What you need to do →
Beginning with the line that holds "Task: Open Downloads folder in sidebar" and finishing with the line that holds "Click the Indietro back link", repeat the listing exactly, leaving every picture out.

Supplied data →
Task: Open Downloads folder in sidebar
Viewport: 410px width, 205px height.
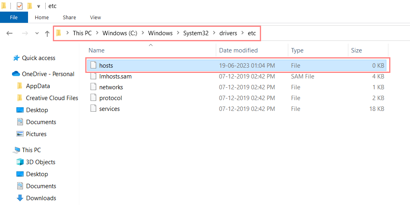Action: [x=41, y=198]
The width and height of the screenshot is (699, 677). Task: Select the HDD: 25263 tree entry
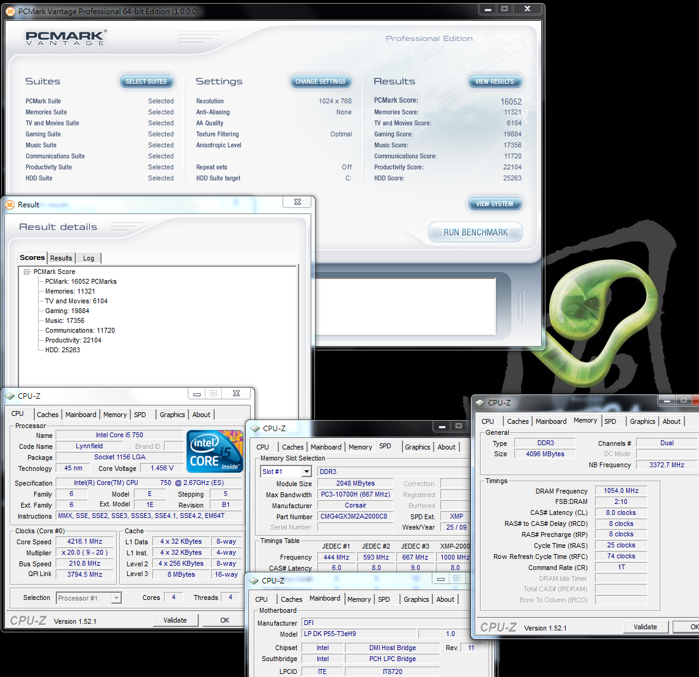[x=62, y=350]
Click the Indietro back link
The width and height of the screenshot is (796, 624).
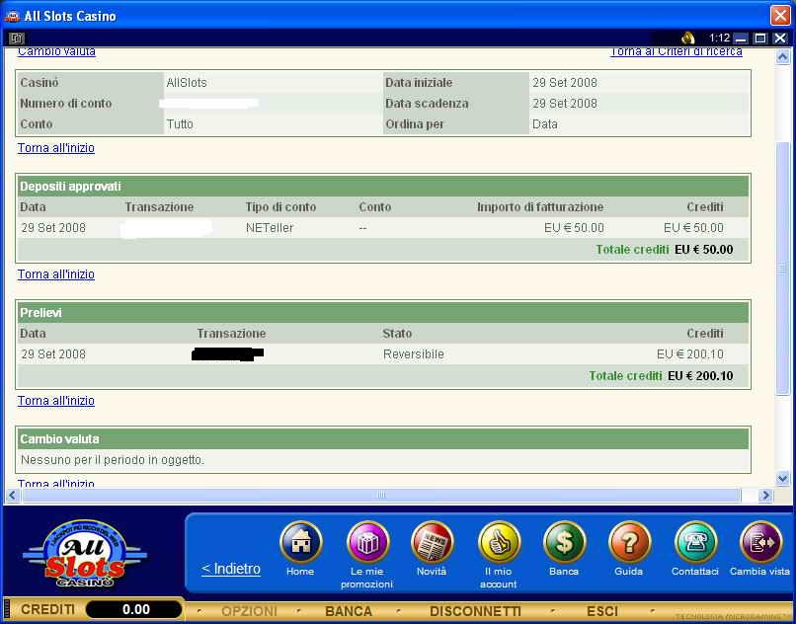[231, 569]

---

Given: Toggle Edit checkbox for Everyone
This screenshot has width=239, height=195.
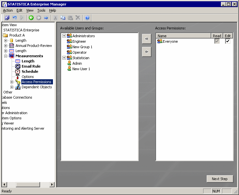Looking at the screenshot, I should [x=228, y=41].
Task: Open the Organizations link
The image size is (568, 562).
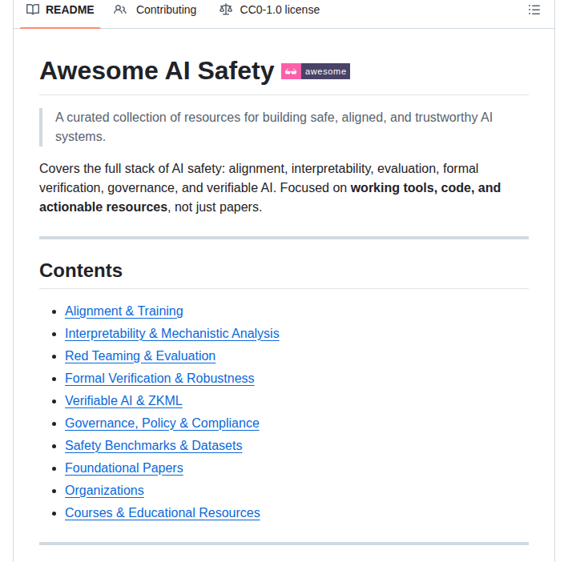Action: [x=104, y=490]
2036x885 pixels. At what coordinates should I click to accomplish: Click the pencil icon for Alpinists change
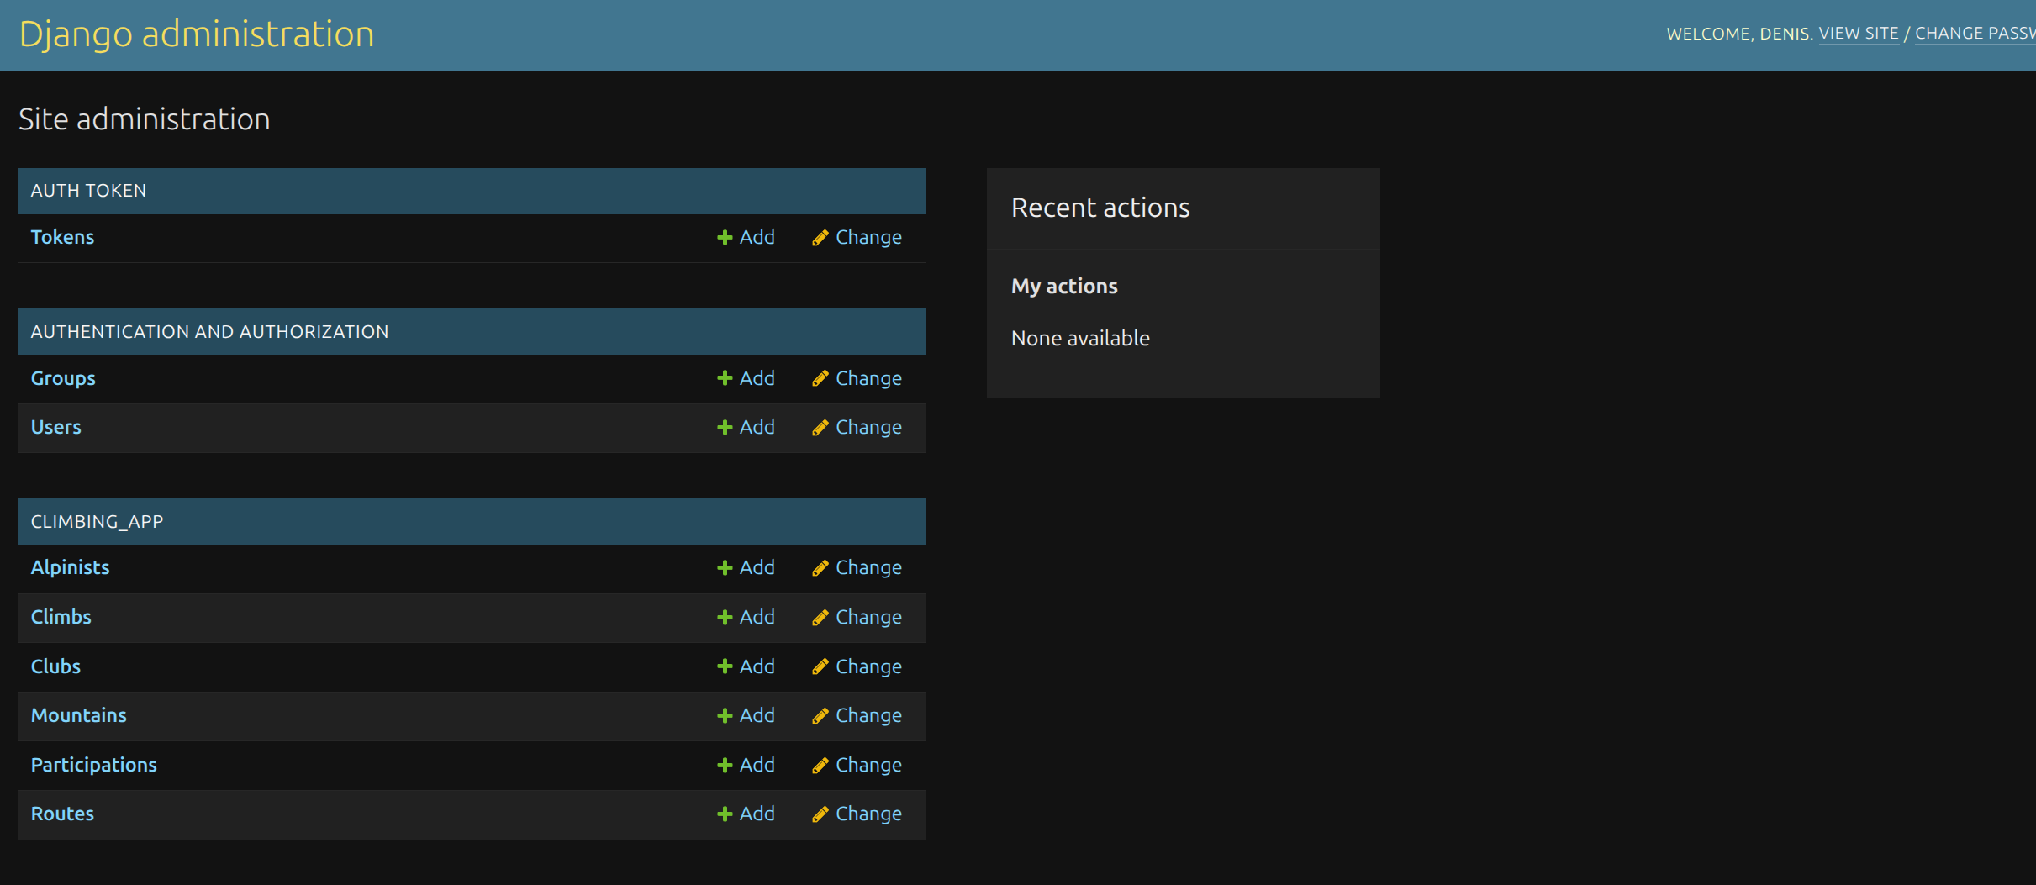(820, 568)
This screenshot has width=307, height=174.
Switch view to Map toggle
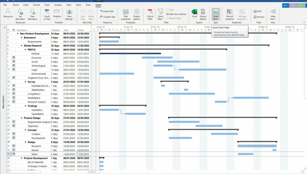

* * *

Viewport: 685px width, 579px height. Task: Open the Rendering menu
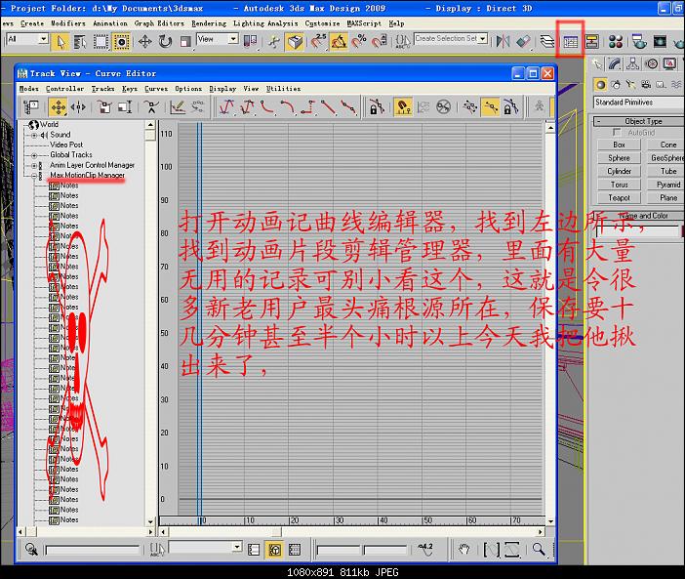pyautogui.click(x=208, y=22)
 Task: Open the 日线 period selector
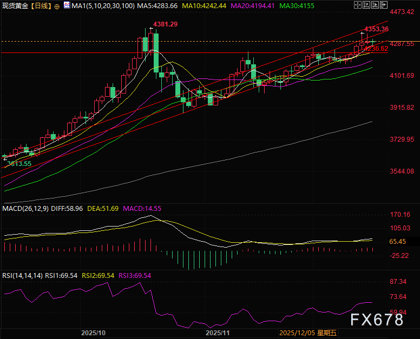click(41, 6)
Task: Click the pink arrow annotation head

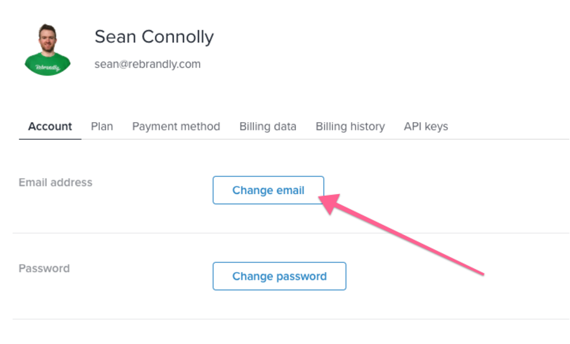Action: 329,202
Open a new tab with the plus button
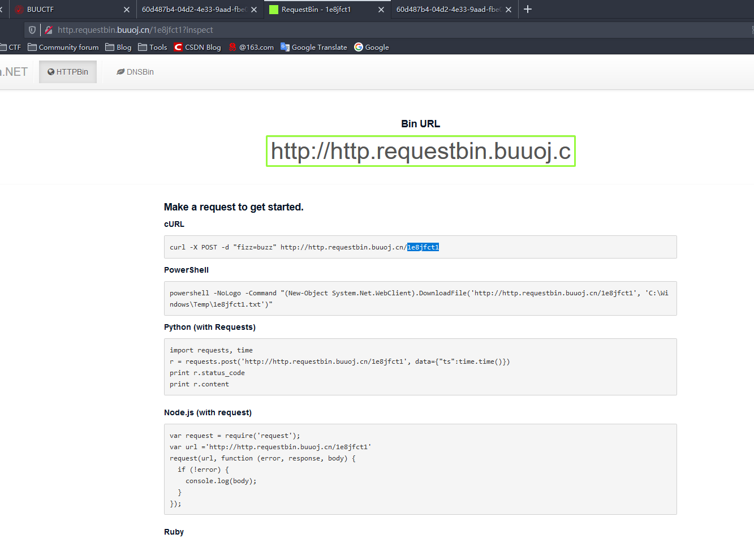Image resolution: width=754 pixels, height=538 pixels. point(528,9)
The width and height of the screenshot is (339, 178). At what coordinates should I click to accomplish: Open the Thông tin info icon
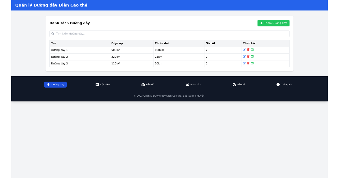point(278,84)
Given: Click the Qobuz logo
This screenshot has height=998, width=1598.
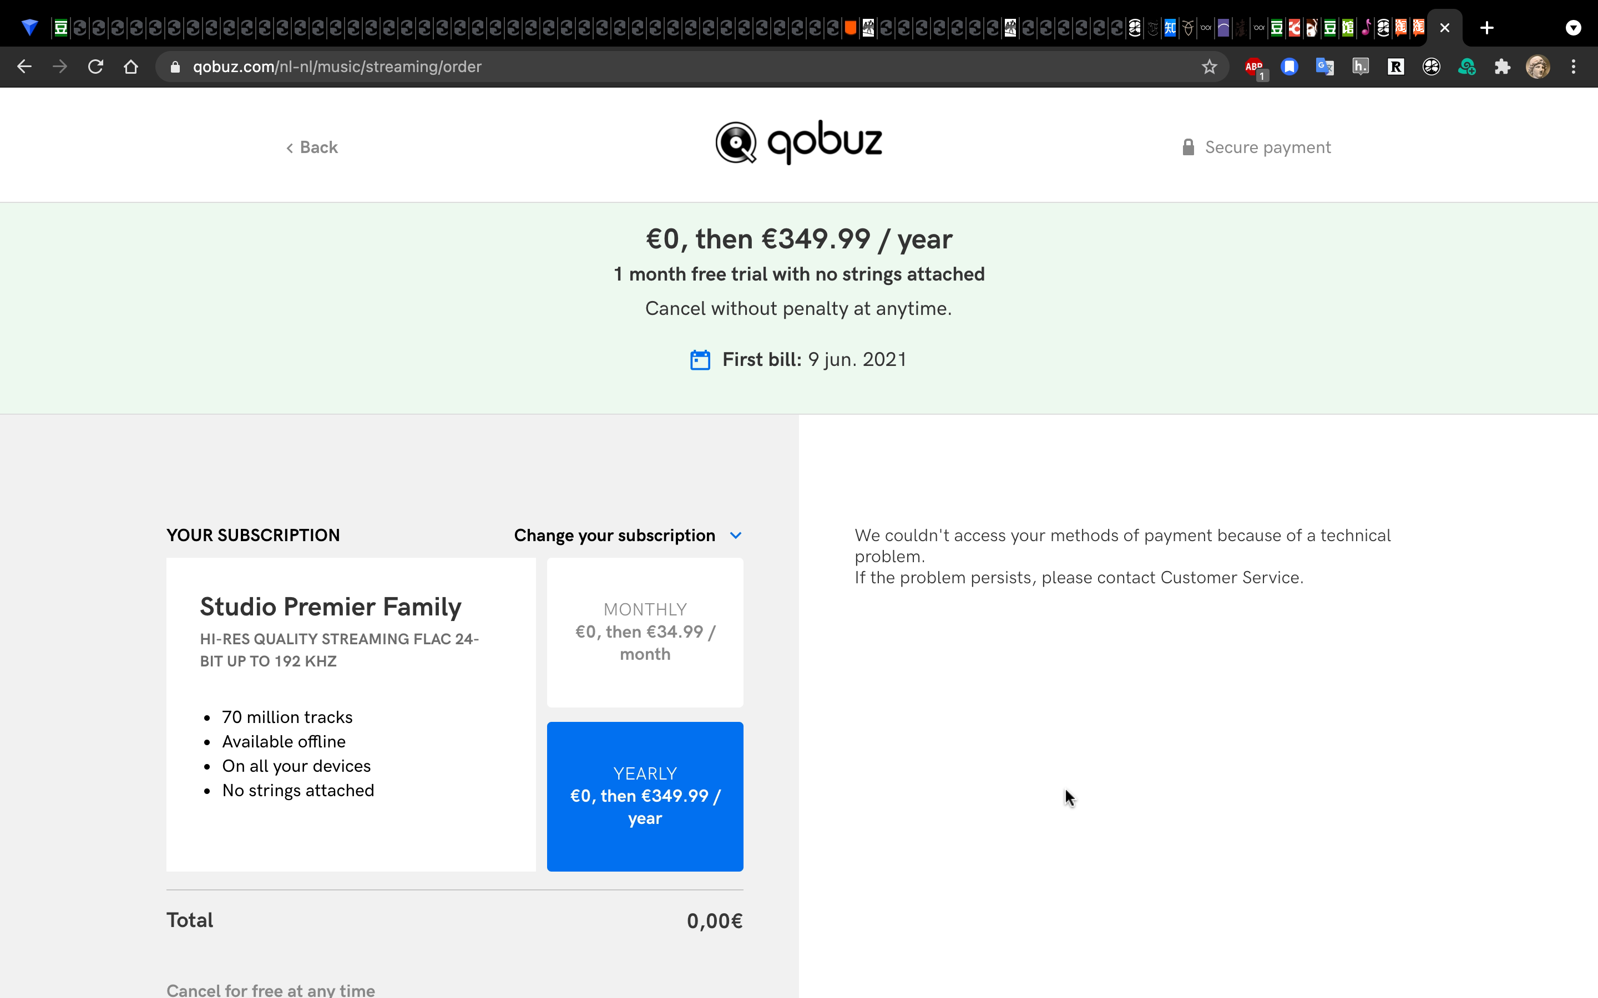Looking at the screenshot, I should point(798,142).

Solution to this task →
Task: Open Downloads folder in sidebar
Viewport: 410px width, 205px height.
Action: [x=41, y=198]
The width and height of the screenshot is (699, 677). Task: Select the HDD: 25263 tree entry
[x=62, y=350]
Click the Indietro back link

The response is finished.